# [EXERCISE DIRECTIONS]
Rewrite the lines of the items below as a JSON list of strings, one string per line, with blank lines omitted. Keep the pictures out of the answer.

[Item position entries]
● ● ● ●

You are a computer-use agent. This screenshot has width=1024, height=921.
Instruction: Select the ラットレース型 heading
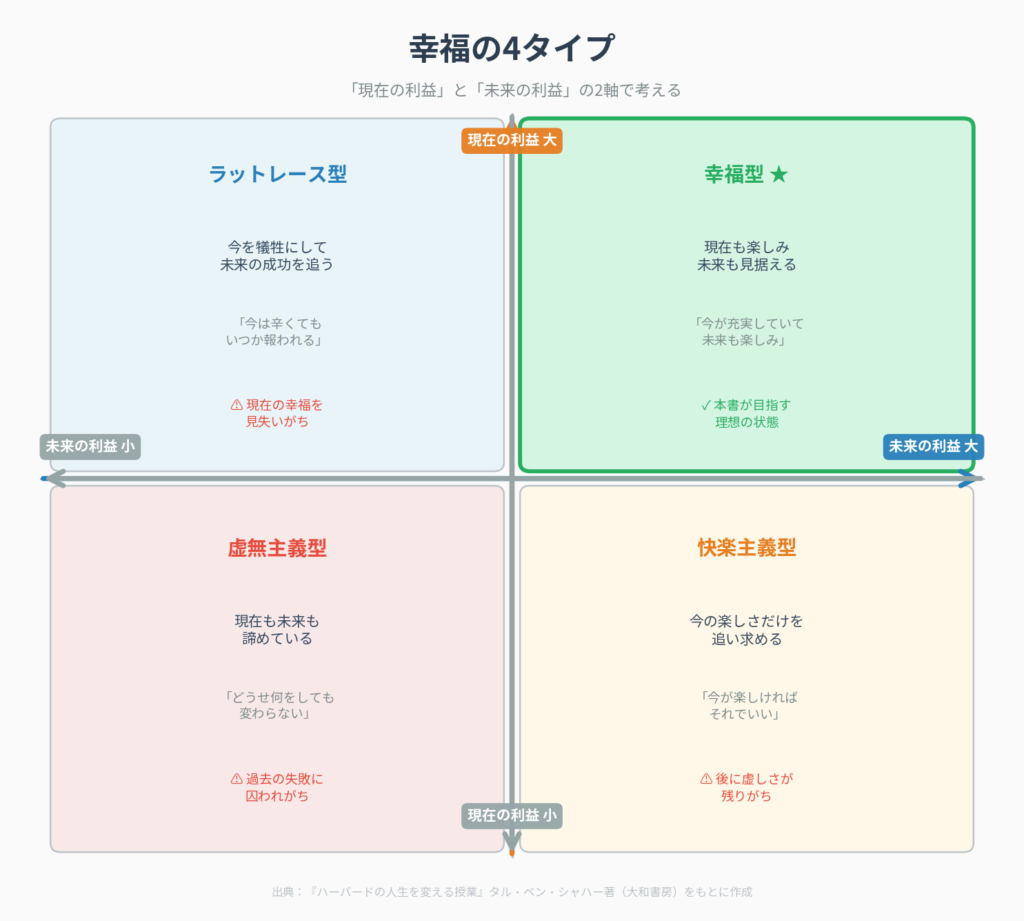tap(277, 174)
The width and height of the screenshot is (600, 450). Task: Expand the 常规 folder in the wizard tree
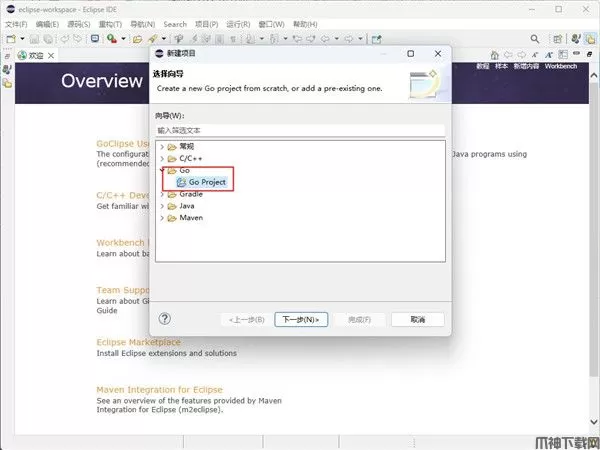[x=162, y=147]
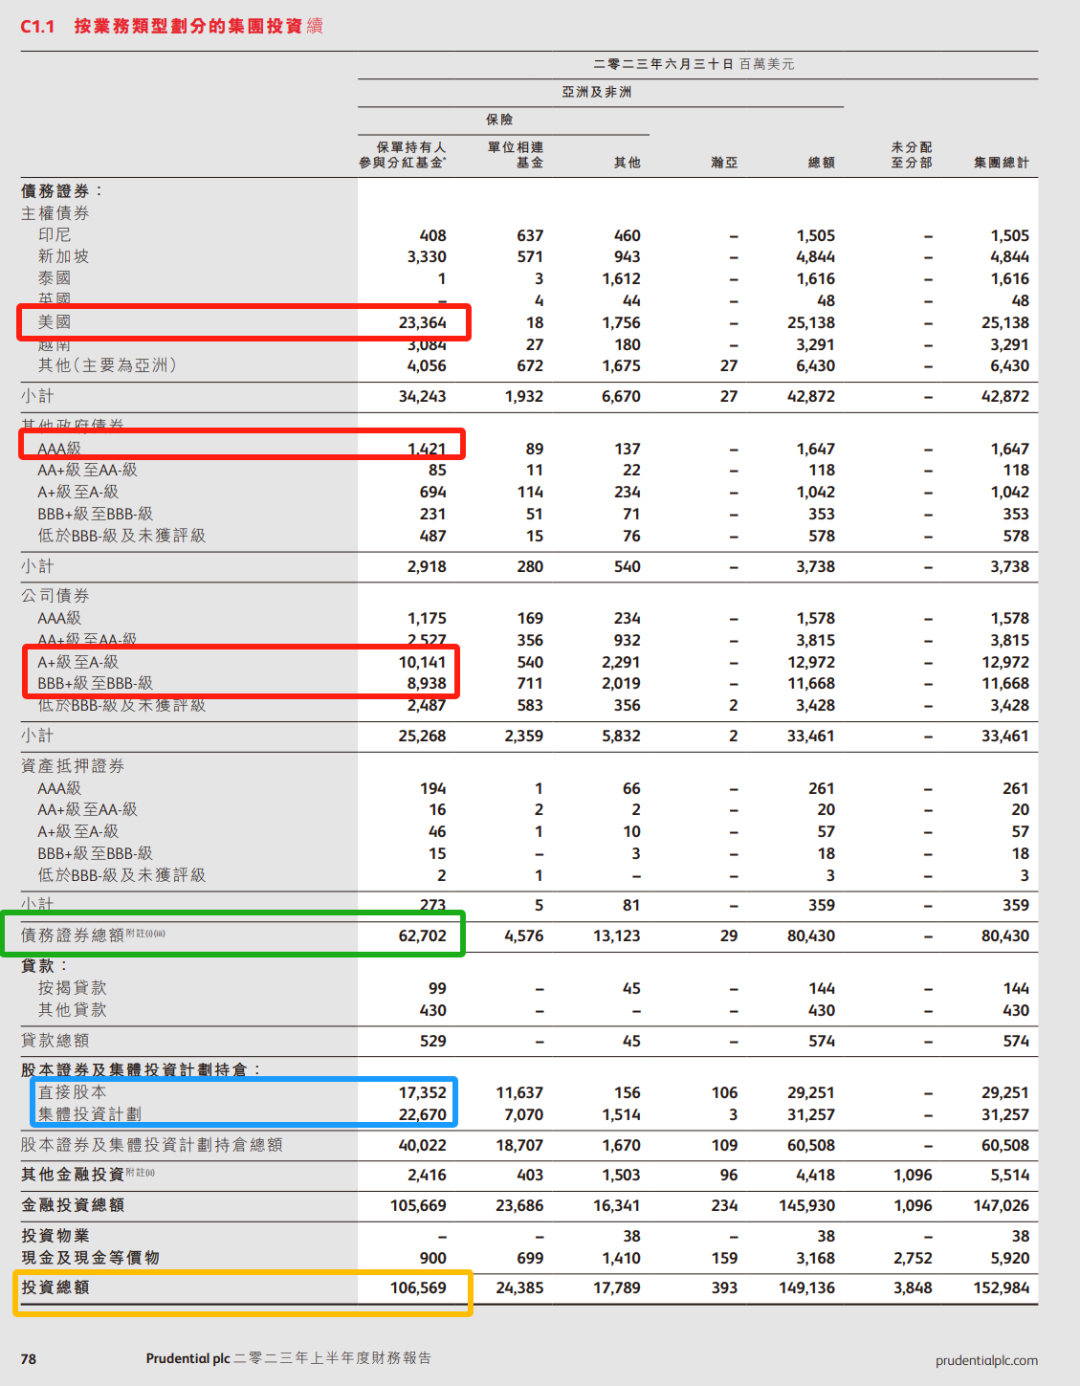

● ● ● ●

# [FINISHED ANSWER]
[
  "You are a computer-use agent. This screenshot has width=1024, height=921.",
  "Instruction: Select the ラットレース型 heading",
  "tap(277, 174)",
  "The width and height of the screenshot is (600, 450). Task: Expand the 常规 folder in the wizard tree",
  "[x=162, y=147]"
]